Dynamic User Profiling for Streams of Short Texts

Authors: Shangsong Liang

AAAI 2018 | Conference PDF | Archive PDF | Plain Text | LLM Run Details

Reproducibility Variable Result LLM Response
Research Type Experimental Experimental results validate the effectiveness of the proposed algorithms.
Researcher Affiliation Academia Shangsong Liang Department of Computer Science, University College London, United Kingdom shangsong.liang@ucl.ac.uk
Pseudocode Yes Algorithm 1: Overview of the proposed SPA algorithm., Algorithm 2: Inference for our UET model at time t., and Algorithm 3: SKDA algorithm to generate top-k keywords for dynamically profiling each user s expertise.
Open Source Code No The paper mentions 'Embeddings of both regular words and all hashtags are publicly available from https://nlp.stanford.edu/projects/glove/', but this refers to a third-party resource (word embeddings) used by the authors, not their own source code for the methodology described in the paper.
Open Datasets No The paper states 'In order to answer our research questions, we work with a dataset collected from Twitter.1 The dataset contains 1,375 active users and their tweets that were posted from the beginning of their registration up to May 31, 2015.' and footnote '1Crawled from https://dev.twitter.com/'. This indicates how the data was obtained, but does not provide a direct link, formal citation, or clear statement that the specific collected dataset is publicly available for download.
Dataset Splits Yes For tuning parameters λ1 and λ2 in (8), we use a 70%/20%/10% split for our training, validation and test sets, respectively.
Hardware Specification No The paper does not provide specific details regarding the hardware (e.g., CPU, GPU models, memory) used for conducting the experiments.
Software Dependencies No The paper mentions various models and algorithms but does not specify software dependencies with version numbers (e.g., Python, PyTorch, or specific library versions) that would be needed for replication.
Experiment Setup Yes For tuning parameters λ1 and λ2 in (8), we use a 70%/20%/10% split for our training, validation and test sets, respectively.

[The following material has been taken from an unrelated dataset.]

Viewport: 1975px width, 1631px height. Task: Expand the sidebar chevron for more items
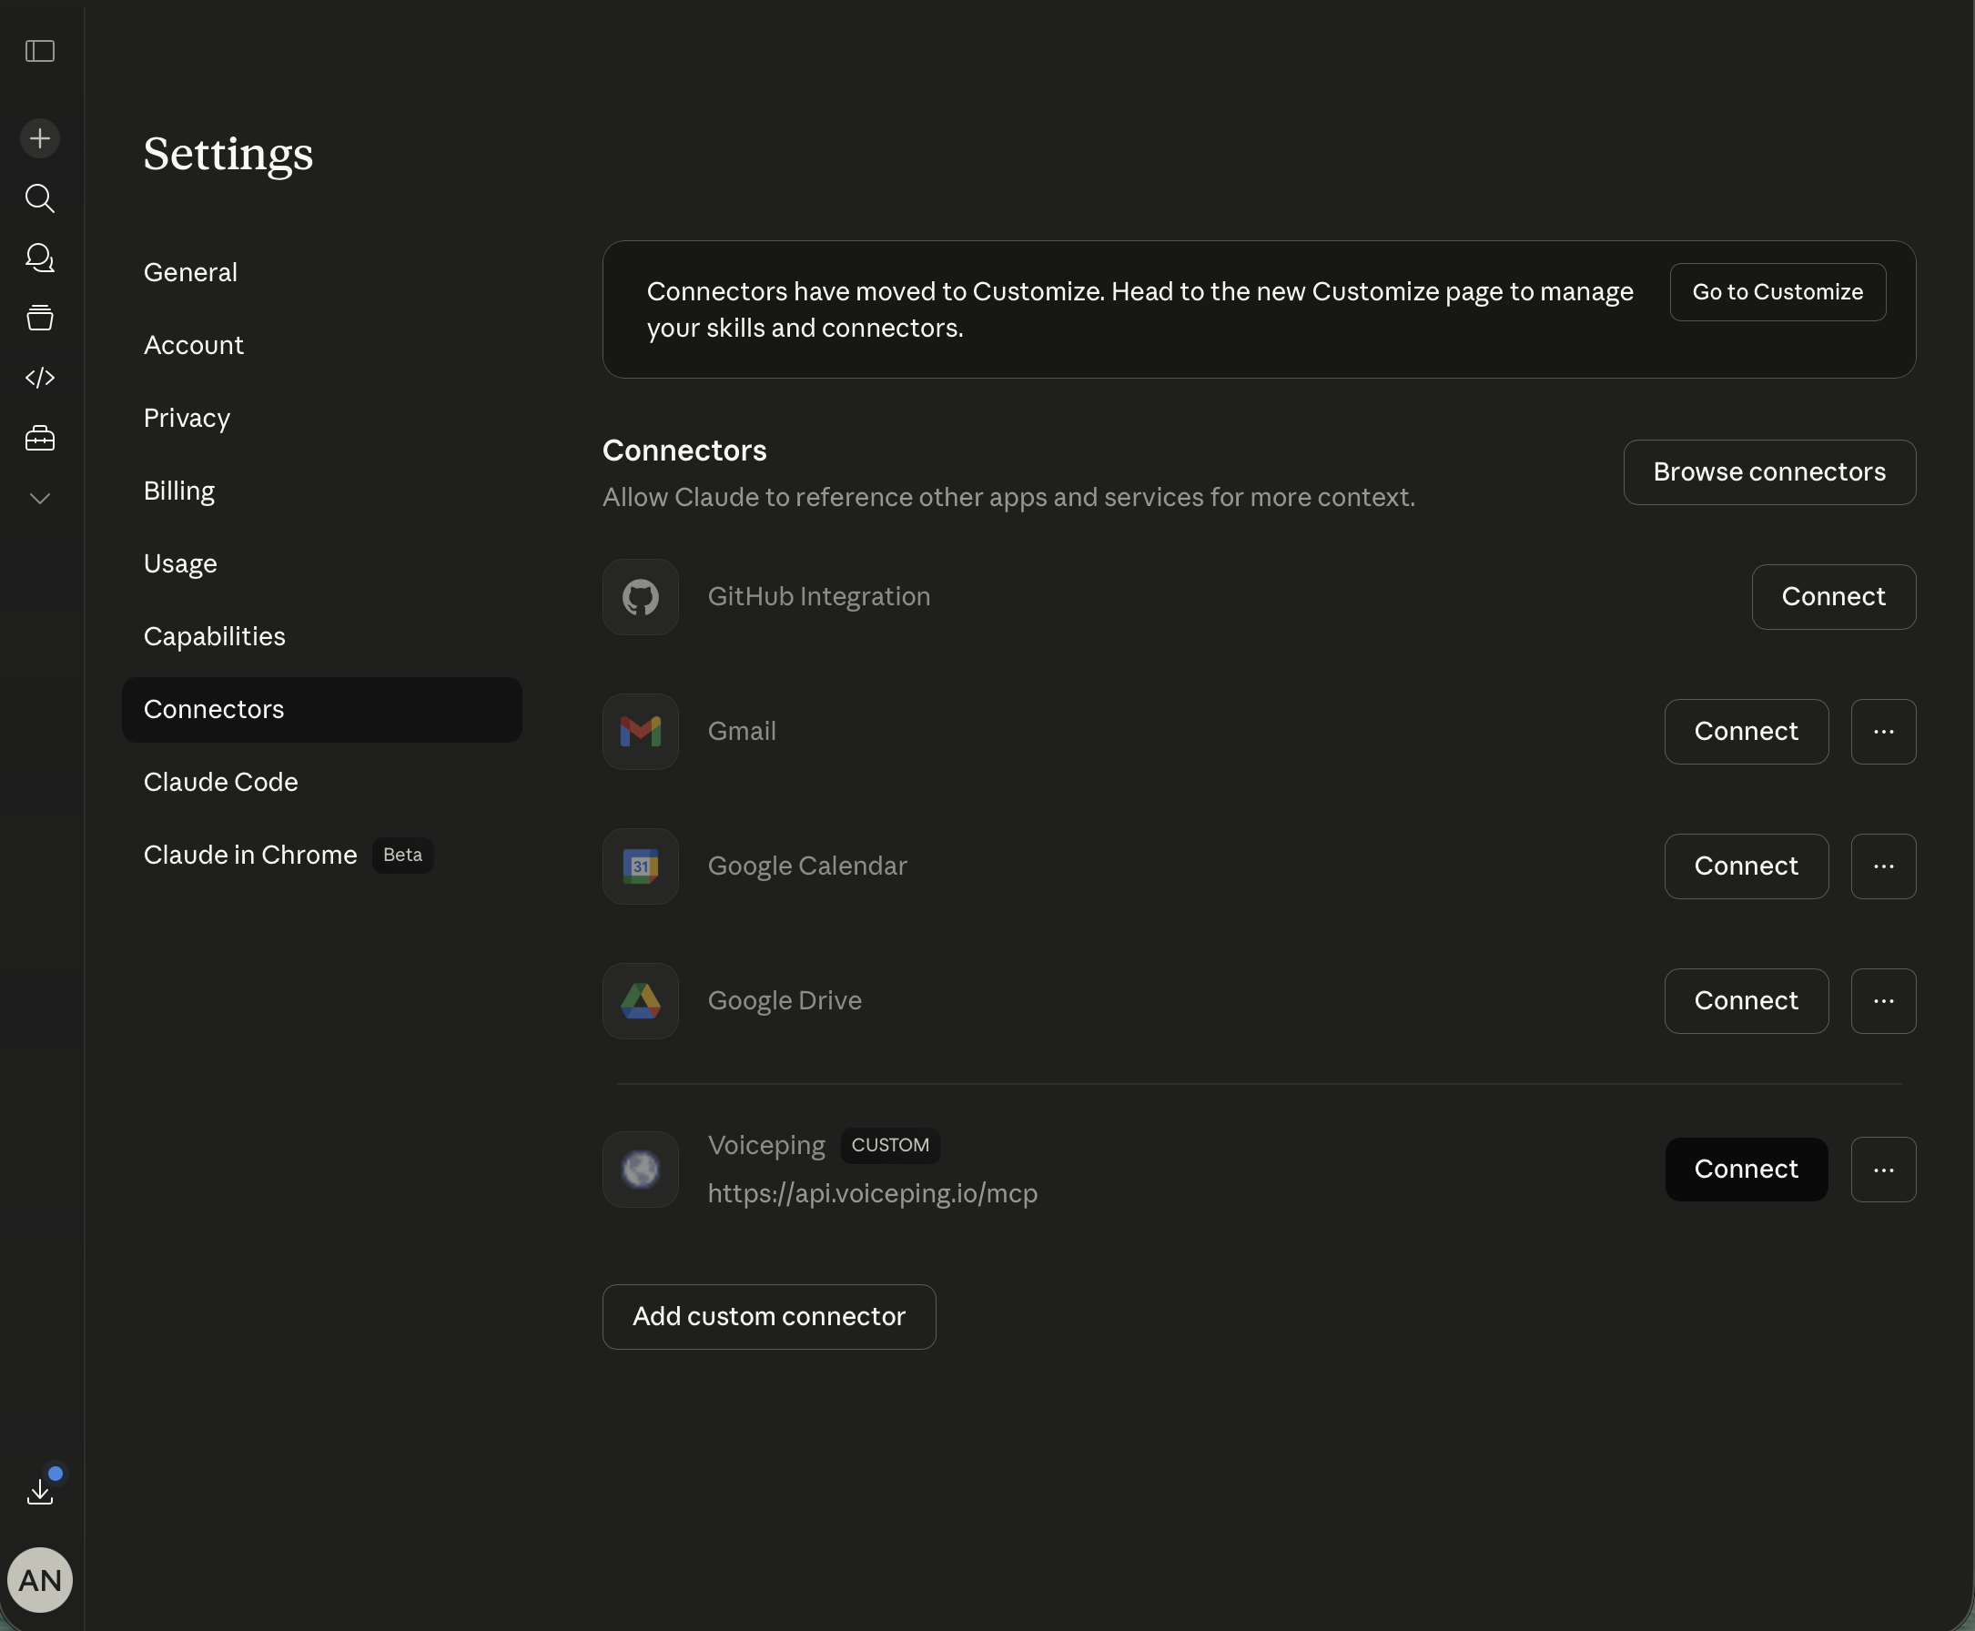click(x=39, y=499)
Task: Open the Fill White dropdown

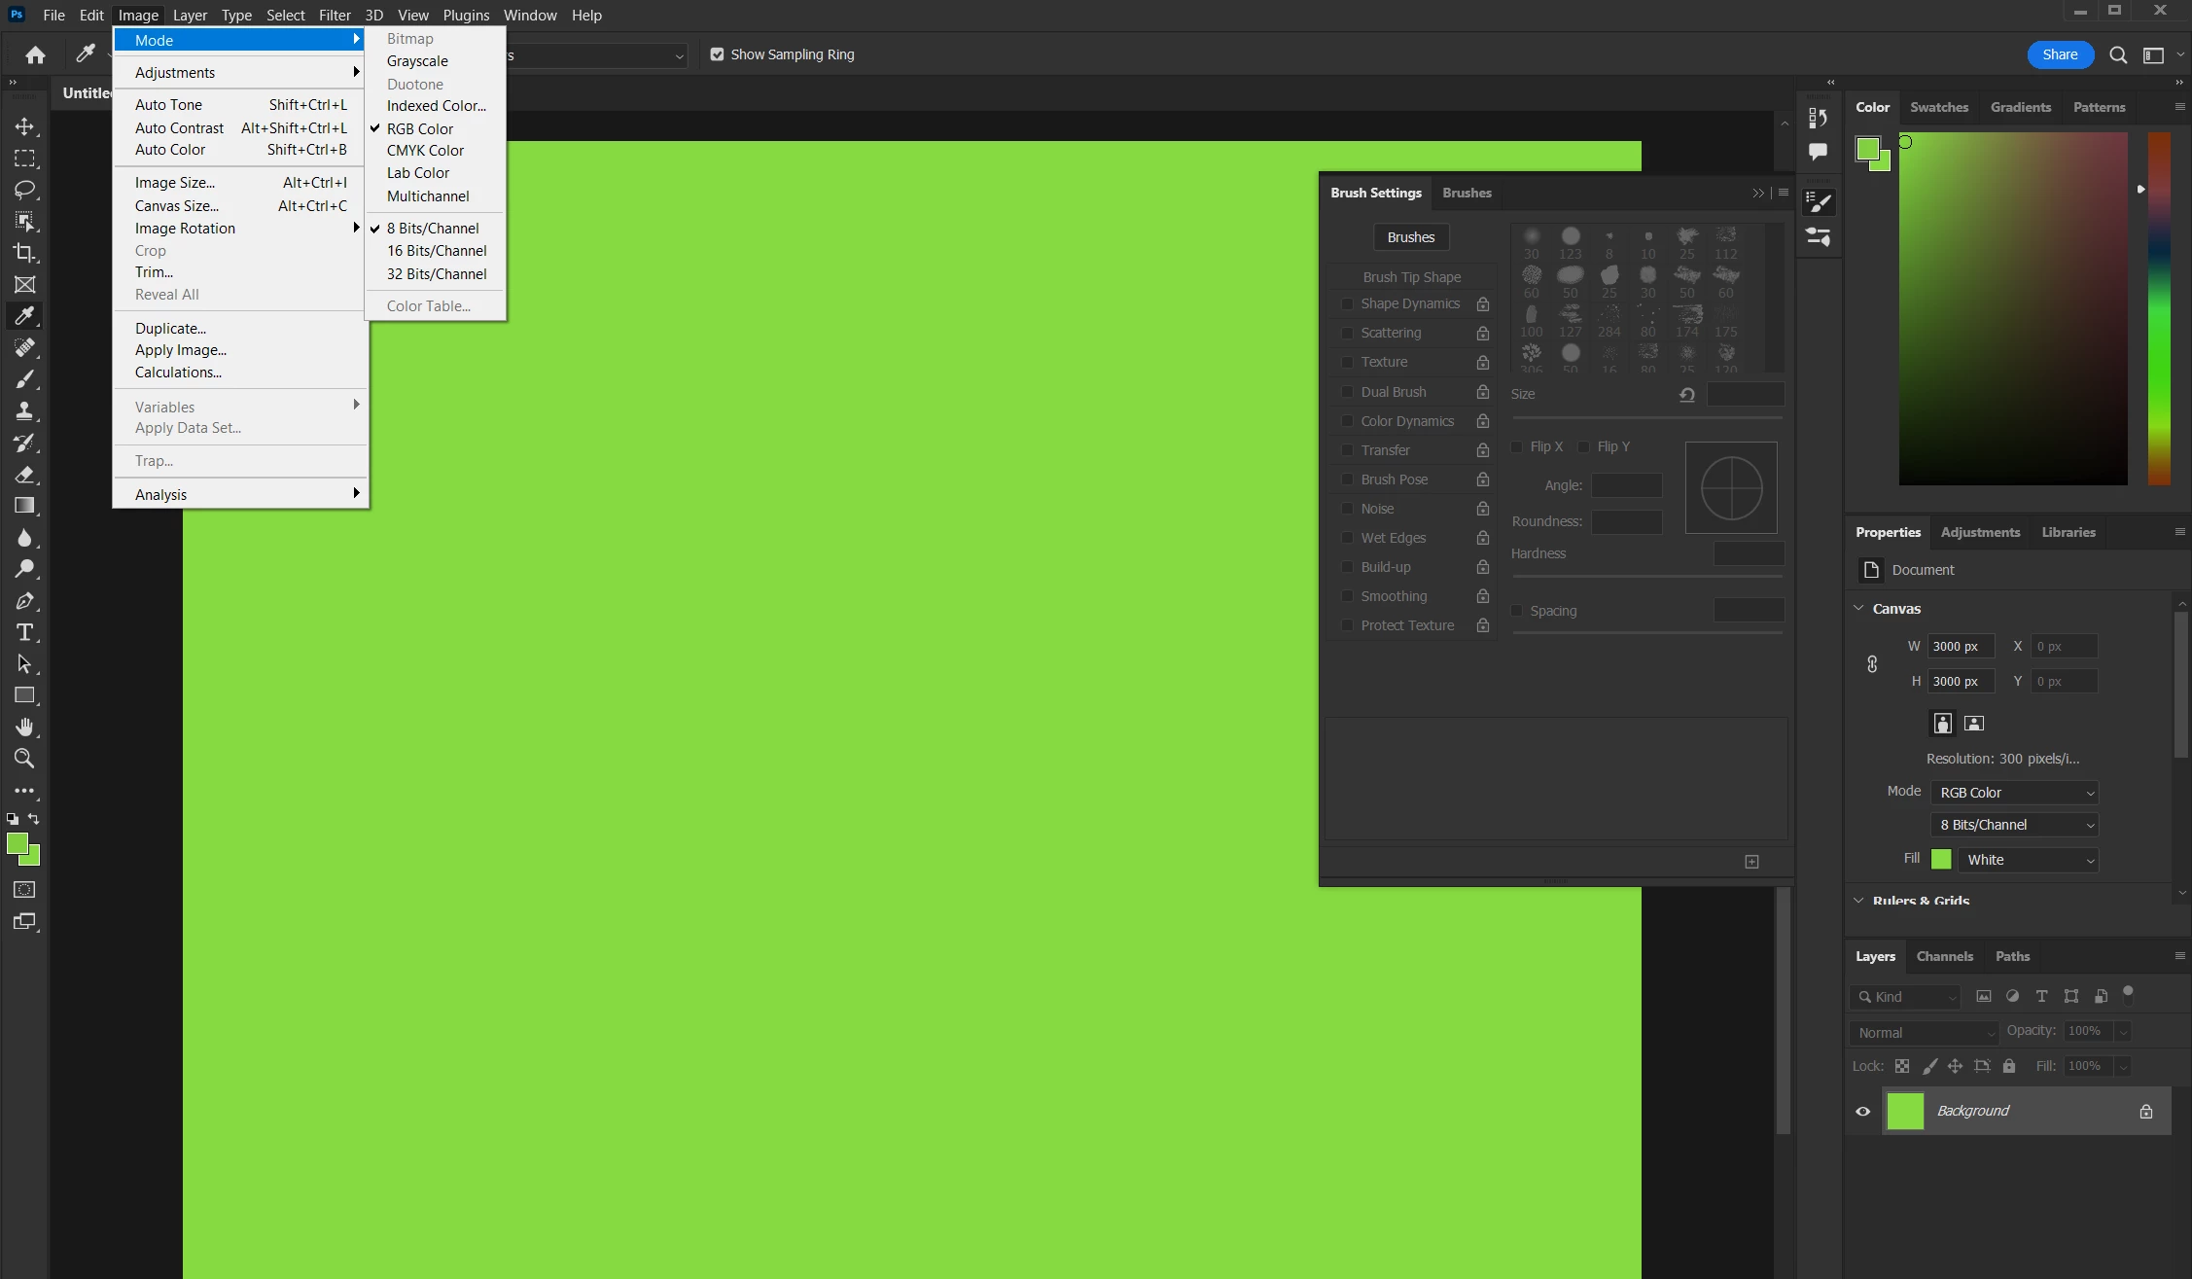Action: pos(2029,860)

In the training we vary the parameters λ1 and λ2 from 0.0 to 1.0. The best parameters are then chosen on the validation set, and evaluated on the test set. The train/validation/test splits are permuted until all users were chosen once for the test set. We repeat the experiments 10 times and report the average results. and We set the number of topics Z = 50 in all the topic models.